Debugging: Gradient Checking


So far we have worked with relatively simple algorithms where it is straight-forward to compute the objective function and its gradient with pen-and-paper, and then implement the necessary computations in MATLAB. For more complex models that we will see later (like the back-propagation method for neural networks), the gradient computation can be notoriously difficult to debug and get right. Sometimes a subtly buggy implementation will manage to learn something that can look surprisingly reasonable (while performing less well than a correct implementation). Thus, even with a buggy implementation, it may not at all be apparent that anything is amiss. In this section, we describe a method for numerically checking the derivatives computed by your code to make sure that your implementation is correct. Carrying out the derivative checking procedure described here will significantly increase your confidence in the correctness of your code.

Suppose we want to minimize \textstyle J(\theta) as a function of \textstyle \theta. For this example, suppose \textstyle J : \Re \mapsto \Re, so that \textstyle \theta \in \Re.
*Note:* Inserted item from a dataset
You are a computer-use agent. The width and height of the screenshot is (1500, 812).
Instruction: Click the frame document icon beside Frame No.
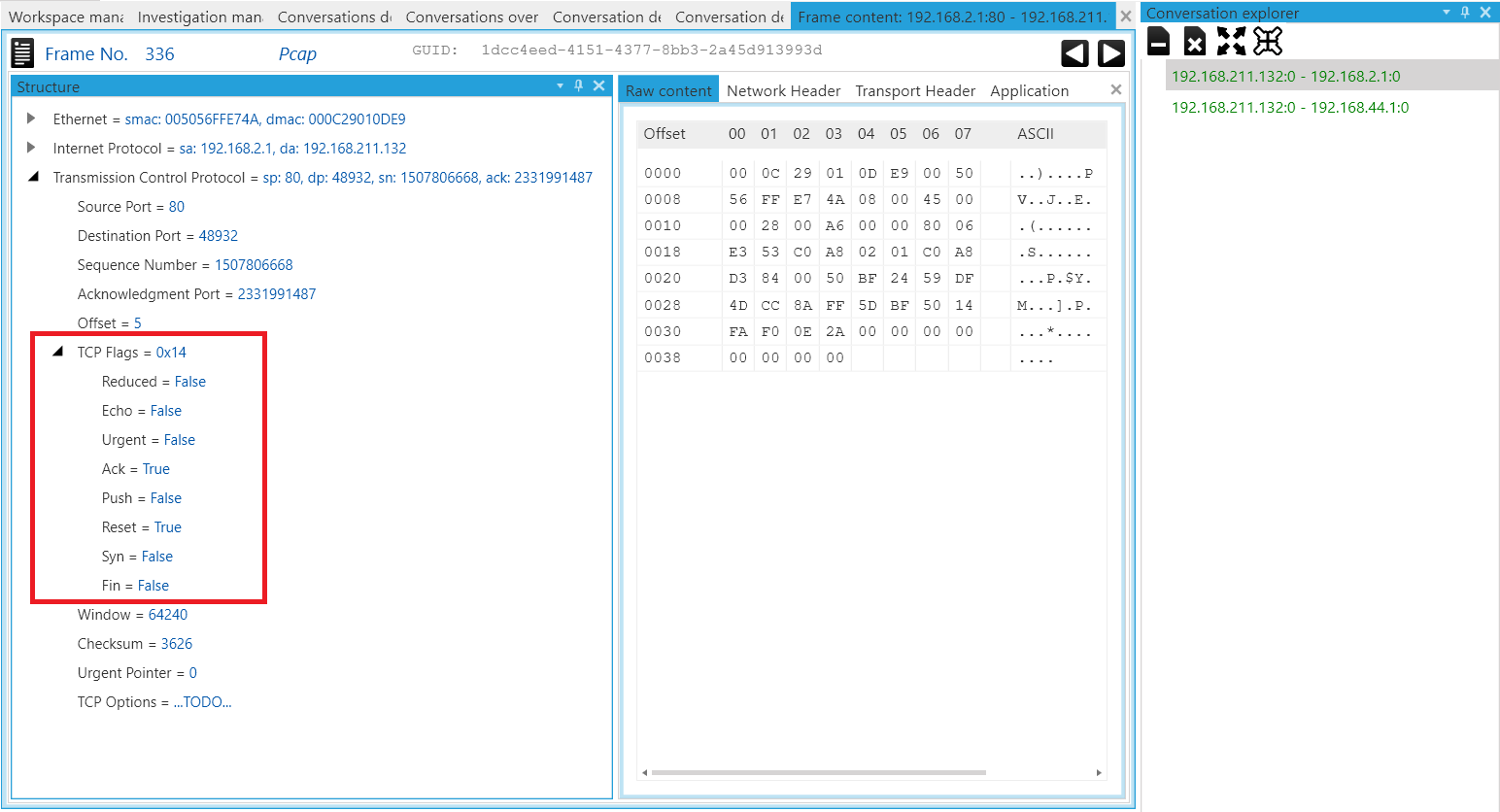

If we are using minFunc or some other optimization algorithm, then we usually have implemented some function \textstyle g(\theta) that purportedly computes \textstyle \frac{d}{d\theta}J(\theta).

How can we check if our implementation of \textstyle g is correct?

Recall the mathematical definition of the derivative as:

\begin{align} \frac{d}{d\theta}J(\theta) = \lim_{\epsilon \rightarrow 0} \frac{J(\theta+ \epsilon) - J(\theta-\epsilon)}{2 \epsilon}. \end{align}

Thus, at any specific value of \textstyle \theta, we can numerically approximate the derivative as follows:

\begin{align} \frac{J(\theta+{\rm EPSILON}) - J(\theta-{\rm EPSILON})}{2 \times {\rm EPSILON}} \end{align}

In practice, we set {\rm EPSILON} to a small constant, say around \textstyle 10^{-4}. (There’s a large range of values of {\rm EPSILON} that should work well, but we don’t set {\rm EPSILON} to be “extremely” small, say \textstyle 10^{-20}, as that would lead to numerical roundoff errors.)

Thus, given a function \textstyle g(\theta) that is supposedly computing \textstyle \frac{d}{d\theta}J(\theta), we can now numerically verify its correctness by checking that

\begin{align} g(\theta) \approx \frac{J(\theta+{\rm EPSILON}) - J(\theta-{\rm EPSILON})}{2 \times {\rm EPSILON}}. \end{align}

The degree to which these two values should approximate each other will depend on the details of \textstyle J. But assuming \textstyle {\rm EPSILON} = 10^{-4}, you’ll usually find that the left- and right-hand sides of the above will agree to at least 4 significant digits (and often many more).

Now, consider the case where \textstyle \theta \in \Re^n is a vector rather than a single real number (so that we have \textstyle n parameters that we want to learn), and \textstyle J: \Re^n \mapsto \Re. We now generalize our derivative checking procedure to the case where \textstyle \theta may be a vector (as in our linear regression and logistic regression examples). If ever we are optimizing over several variables or over matrices, we can always pack these parameters into a long vector and use the same method here to check our derivatives. (This will often need to be done anyway if you want to use off-the-shelf optimization packages.)

Suppose we have a function \textstyle g_i(\theta) that purportedly computes \textstyle \frac{\partial}{\partial \theta_i} J(\theta); we’d like to check if \textstyle g_i is outputting correct derivative values. Let \textstyle \theta^{(i+)} = \theta + {\rm EPSILON} \times \vec{e}_i, where

\begin{align} \vec{e}_i = \begin{bmatrix}0 \\ 0 \\ \vdots \\ 1 \\ \vdots \\ 0\end{bmatrix} \end{align}

is the \textstyle i-th basis vector (a vector of the same dimension as \textstyle \theta, with a “1” in the \textstyle i-th position and “0”s everywhere else). So, \textstyle \theta^{(i+)} is the same as \textstyle \theta, except its \textstyle i-th element has been incremented by {\rm EPSILON}. Similarly, let \textstyle \theta^{(i-)} = \theta - {\rm EPSILON} \times \vec{e}_i be the corresponding vector with the \textstyle i-th element decreased by {\rm EPSILON}.

We can now numerically verify \textstyle g_i(\theta)’s correctness by checking, for each \textstyle i, that:

\begin{align} g_i(\theta) \approx \frac{J(\theta^{(i+)}) - J(\theta^{(i-)})}{2 \times {\rm EPSILON}}. \end{align}

Gradient checker code

As an exercise, try implementing the above method to check the gradient of your linear regression and logistic regression functions. Alternatively, you can use the provided ex1/grad_check.m file (which takes arguments similar to minFunc) and will check \frac{\partial J(\theta)}{\partial \theta_i} for many random choices of i.